According to Wikipedia, "addiction is a neuropsychological disorder characterized by a persistent and intense urge to use a drug or engage in a behavior that produces natural reward, despite substantial harm and other negative consequences." Addiction can come in many forms: hard drugs, alcohol, weed, prescription drugs, porn, sex, shopping/hoarding, gambling, eating, and on and on and on. Usually an addiction starts as a way to avoid something negative, and the substance or behavior seems to promise freedom from that very thing. What always happens though, is that when the avoiding experience is over, that thing being avoided is still there. Now there is a choice to be made, do we face that negative thing, or give in to the temptation to continue with the addictive behavior? Addiction is a series of choices made to continue in that same pattern, over and over, gradually experiencing diminishing returns as the escaping effect lessens with each passing time, but it gets harder and harder to stop as the person continues to try and reach the level of escape they experienced that first time. Addiction can often be recognized as a person who has quit and relapsed many times, as they feel powerless to deal with the issues that caused them to seek an escape in the first place. This can be maddening and depressing, and gradually the person loses hope, as they become enslaved to the very thing they thought was setting them free.
The good news is that addiction is not permanent, and despite a psychological feeling of despair that you will remain trapped in it, anyone can break free from the bondage it produces. It has to start with an acknowledgment that you are not living in freedom, and there needs to be a desire to be free. In order to break free from the addiction you have to get to the root cause, and to recognize what made you fall into this cycle in the first place. Behavior modification alone typically does not work, simply telling yourself to try harder when you have nothing left, just doesn't usually produce lasting results. The things that are driving the addiction, the thing that is underneath it and being avoided, that finally needs to be dealt with.
I think it is important to have a long-term vision rather than focusing on the short-term day by day desire to escape from something, but rather to look down the road and to decide where you want your life to be.
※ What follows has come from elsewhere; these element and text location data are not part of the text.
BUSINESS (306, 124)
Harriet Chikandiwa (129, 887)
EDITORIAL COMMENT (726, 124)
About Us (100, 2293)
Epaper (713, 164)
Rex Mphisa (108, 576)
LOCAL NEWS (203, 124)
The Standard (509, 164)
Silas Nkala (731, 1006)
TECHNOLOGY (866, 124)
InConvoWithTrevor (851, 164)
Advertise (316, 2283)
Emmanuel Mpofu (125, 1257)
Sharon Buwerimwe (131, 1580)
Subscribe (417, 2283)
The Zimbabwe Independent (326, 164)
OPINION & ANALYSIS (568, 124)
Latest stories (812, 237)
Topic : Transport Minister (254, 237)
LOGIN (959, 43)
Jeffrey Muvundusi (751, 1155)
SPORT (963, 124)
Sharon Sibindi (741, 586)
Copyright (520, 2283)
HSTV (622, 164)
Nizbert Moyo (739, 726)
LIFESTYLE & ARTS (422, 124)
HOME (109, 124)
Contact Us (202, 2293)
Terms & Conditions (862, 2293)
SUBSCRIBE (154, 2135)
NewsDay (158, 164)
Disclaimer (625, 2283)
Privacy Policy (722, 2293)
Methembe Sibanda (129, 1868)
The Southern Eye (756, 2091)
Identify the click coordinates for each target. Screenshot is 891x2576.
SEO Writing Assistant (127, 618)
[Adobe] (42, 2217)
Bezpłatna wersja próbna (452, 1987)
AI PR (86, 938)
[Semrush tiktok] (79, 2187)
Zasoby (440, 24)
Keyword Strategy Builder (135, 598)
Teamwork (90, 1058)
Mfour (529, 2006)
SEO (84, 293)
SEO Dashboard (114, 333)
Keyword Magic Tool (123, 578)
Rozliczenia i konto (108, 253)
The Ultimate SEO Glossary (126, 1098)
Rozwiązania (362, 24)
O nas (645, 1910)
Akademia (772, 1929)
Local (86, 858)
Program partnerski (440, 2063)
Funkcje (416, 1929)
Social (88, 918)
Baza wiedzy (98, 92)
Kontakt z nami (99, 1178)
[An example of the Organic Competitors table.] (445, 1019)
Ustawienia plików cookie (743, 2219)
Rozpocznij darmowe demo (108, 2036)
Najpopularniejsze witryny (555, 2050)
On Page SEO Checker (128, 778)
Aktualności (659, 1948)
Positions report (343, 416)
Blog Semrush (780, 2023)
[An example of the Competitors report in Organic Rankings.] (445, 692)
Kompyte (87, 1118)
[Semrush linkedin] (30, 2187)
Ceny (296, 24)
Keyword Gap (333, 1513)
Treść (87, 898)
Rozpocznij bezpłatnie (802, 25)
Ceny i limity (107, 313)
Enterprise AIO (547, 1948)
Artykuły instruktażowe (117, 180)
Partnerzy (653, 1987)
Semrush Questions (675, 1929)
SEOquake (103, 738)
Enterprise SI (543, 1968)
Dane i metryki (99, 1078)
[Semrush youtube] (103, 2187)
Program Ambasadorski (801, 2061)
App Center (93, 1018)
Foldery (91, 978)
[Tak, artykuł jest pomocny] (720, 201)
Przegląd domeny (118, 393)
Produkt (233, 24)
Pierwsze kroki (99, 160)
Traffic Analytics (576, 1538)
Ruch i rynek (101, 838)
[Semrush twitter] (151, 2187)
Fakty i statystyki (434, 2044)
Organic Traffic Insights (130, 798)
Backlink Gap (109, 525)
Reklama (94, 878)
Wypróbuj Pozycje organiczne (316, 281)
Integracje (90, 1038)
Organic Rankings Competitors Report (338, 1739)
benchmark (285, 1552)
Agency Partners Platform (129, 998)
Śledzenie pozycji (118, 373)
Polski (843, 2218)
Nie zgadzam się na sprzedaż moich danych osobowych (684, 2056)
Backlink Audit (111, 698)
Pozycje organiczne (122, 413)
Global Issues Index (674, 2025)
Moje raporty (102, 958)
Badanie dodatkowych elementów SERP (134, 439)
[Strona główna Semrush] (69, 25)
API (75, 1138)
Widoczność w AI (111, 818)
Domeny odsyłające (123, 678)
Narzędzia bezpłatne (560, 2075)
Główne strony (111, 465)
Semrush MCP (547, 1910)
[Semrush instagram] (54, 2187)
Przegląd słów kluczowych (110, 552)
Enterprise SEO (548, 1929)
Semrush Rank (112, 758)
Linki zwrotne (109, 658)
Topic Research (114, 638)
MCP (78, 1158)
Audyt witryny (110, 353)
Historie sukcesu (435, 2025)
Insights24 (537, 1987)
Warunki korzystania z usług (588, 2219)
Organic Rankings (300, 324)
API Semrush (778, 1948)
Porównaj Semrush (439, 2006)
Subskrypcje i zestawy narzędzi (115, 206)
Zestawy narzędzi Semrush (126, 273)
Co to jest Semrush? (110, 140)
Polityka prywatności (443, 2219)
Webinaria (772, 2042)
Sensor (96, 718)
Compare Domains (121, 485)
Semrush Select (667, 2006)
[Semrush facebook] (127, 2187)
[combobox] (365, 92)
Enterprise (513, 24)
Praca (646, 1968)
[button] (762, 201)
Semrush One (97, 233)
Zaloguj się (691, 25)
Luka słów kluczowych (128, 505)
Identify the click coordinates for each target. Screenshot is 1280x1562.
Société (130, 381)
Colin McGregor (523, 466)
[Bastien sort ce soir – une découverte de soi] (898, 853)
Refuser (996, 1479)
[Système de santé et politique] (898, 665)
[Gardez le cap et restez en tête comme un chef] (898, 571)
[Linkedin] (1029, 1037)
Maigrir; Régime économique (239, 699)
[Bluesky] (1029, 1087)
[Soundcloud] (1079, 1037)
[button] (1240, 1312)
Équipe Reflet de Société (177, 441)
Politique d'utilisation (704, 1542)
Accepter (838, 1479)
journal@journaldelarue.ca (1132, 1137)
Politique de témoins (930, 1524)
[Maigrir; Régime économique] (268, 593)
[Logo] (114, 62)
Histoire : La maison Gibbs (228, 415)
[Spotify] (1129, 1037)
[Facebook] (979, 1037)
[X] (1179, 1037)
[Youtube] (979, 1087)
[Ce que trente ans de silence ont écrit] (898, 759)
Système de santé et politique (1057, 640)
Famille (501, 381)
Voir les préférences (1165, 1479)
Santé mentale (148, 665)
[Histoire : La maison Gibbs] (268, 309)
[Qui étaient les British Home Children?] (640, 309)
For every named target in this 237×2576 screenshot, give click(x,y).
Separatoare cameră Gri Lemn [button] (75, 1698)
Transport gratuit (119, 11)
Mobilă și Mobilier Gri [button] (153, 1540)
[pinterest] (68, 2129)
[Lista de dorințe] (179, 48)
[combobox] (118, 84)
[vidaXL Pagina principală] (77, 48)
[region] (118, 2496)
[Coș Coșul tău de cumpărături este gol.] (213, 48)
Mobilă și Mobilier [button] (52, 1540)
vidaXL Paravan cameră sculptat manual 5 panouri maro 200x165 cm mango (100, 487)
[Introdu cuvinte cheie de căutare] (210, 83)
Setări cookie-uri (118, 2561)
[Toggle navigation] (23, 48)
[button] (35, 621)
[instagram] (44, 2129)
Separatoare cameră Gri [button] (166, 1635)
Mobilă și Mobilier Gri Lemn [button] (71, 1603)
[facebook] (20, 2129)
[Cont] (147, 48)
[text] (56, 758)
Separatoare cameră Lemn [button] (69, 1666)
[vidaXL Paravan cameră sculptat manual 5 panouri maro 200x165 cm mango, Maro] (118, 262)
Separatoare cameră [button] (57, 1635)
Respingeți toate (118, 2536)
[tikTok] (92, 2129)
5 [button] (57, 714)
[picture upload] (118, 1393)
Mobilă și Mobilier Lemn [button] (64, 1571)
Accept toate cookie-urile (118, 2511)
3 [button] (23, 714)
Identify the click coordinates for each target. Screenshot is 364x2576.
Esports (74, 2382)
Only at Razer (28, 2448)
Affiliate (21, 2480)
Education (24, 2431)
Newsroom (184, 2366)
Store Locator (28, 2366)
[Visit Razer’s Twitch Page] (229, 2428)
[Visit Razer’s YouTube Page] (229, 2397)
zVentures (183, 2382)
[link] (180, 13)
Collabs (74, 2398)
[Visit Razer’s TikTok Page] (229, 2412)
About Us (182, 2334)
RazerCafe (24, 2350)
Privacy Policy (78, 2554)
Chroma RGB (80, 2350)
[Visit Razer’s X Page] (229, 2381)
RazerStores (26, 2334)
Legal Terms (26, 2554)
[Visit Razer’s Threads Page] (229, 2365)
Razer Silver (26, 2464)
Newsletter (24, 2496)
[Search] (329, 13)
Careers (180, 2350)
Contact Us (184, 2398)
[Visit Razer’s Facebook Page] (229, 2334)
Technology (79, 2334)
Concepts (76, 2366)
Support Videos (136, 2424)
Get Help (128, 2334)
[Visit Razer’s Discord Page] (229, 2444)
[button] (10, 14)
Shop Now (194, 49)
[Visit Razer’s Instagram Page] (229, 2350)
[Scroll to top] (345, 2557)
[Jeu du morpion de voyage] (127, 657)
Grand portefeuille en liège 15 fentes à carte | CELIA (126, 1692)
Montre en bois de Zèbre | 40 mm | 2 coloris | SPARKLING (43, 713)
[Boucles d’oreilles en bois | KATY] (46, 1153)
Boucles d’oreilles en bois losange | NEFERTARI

You may not know how you're going to get there, but it is at this point when God can do amazing things with a person's heart if we cry out to him. We take each temptation and see it as a choice, we may feel strongly that we have no choice but to continue in the addiction, but there is always another choice. If we earnestly seek the Lord, he will provide a way out, but we have to be open to what it may be and that it may not look like what we thought he would provide. Sometimes it may come in the form of other people who want to help. It may come in the form of counseling or rehab. It will most likely involve getting out of your comfort zone and being willing to be vulnerable and share your heart with someone. Often when we get to this point and we are willing to break out of our isolation, we find common ground with others who have struggled as well, and they can provide encouragement and pray for us too. Never lose hope. God wants us to live a life of freedom, not of being enslaved in an addiction. When we find ourselves at the fork in the road with a choice to be made, if we ask the Lord to help us make a different choice, he can give us the strength to do so if we are willing to trust him and let him into our heart, into the places we don't want to go to ourselves. The choice is ours to make.